EXERCISE REQUIREMENTS – Only the pictures should be left out; repeat the rest of the data exactly.

--

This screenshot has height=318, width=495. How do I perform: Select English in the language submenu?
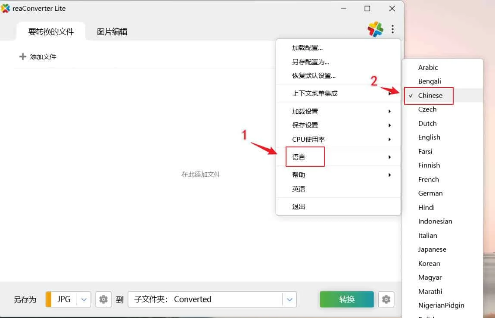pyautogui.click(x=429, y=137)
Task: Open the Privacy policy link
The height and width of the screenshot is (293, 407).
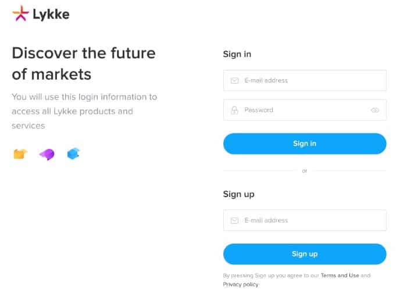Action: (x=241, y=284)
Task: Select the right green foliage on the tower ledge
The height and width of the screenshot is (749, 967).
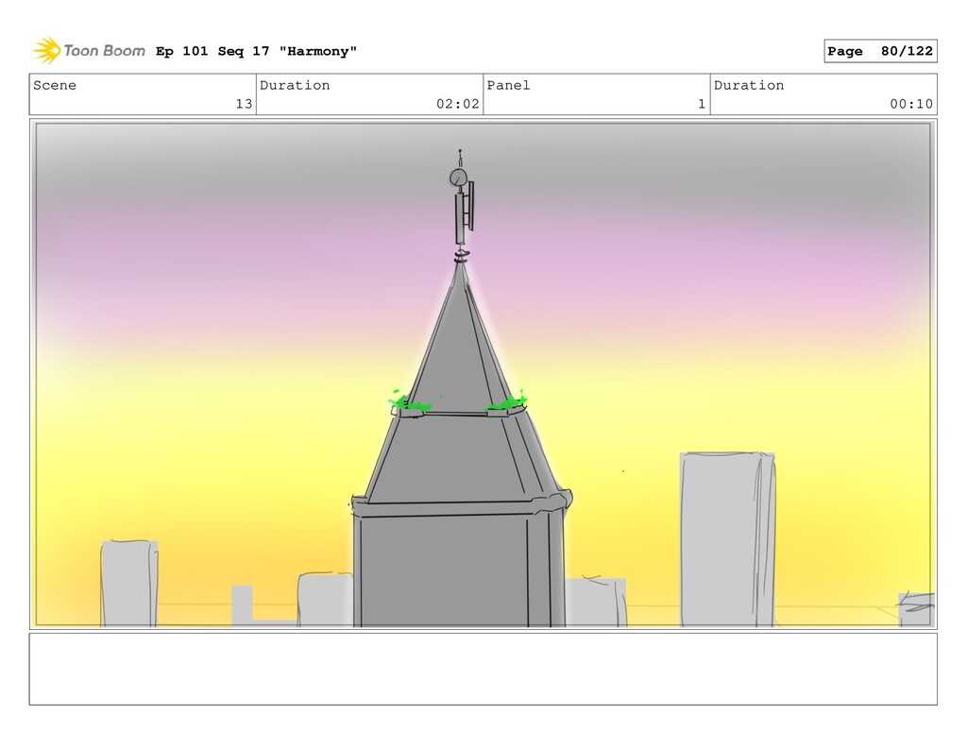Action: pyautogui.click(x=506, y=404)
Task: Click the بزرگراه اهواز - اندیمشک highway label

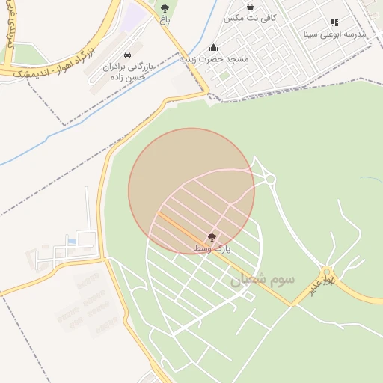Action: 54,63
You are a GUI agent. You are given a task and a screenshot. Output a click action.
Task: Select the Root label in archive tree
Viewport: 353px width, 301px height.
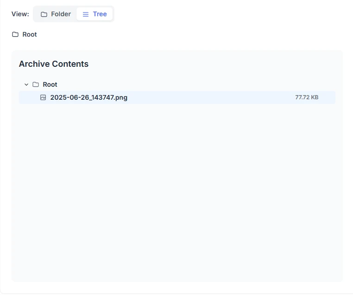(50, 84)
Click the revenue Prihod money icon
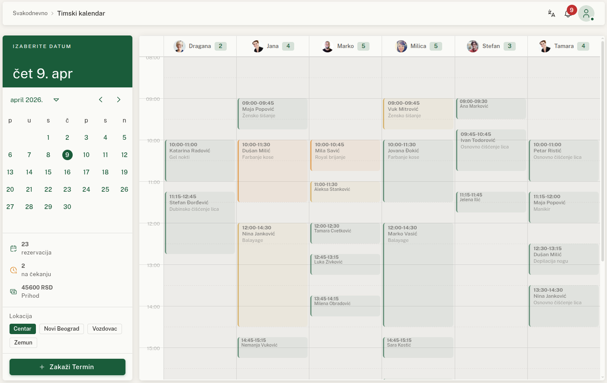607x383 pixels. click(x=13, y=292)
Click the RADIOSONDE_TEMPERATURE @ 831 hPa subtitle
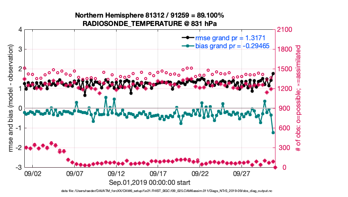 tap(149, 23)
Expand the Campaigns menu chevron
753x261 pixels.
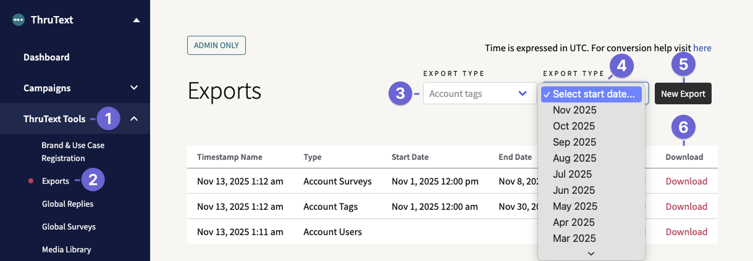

--

RESPONSE TO THE TASK –
This screenshot has height=318, width=495. How do I perform: Select English in the language submenu?
pyautogui.click(x=429, y=137)
Task: Open the Privacy policy link
The height and width of the screenshot is (293, 407).
Action: (x=241, y=284)
Task: Select the right green foliage on the tower ledge
The height and width of the screenshot is (749, 967).
Action: pyautogui.click(x=506, y=404)
Task: Click the بزرگراه اهواز - اندیمشک highway label

Action: 54,63
You are a GUI agent. You are given a task and a screenshot. Output a click action.
Task: Select the Root label in archive tree
Viewport: 353px width, 301px height.
(50, 84)
Click the revenue Prihod money icon
607x383 pixels. click(x=13, y=292)
Click the RADIOSONDE_TEMPERATURE @ 831 hPa subtitle
 tap(149, 23)
Expand the Campaigns menu chevron
753x261 pixels.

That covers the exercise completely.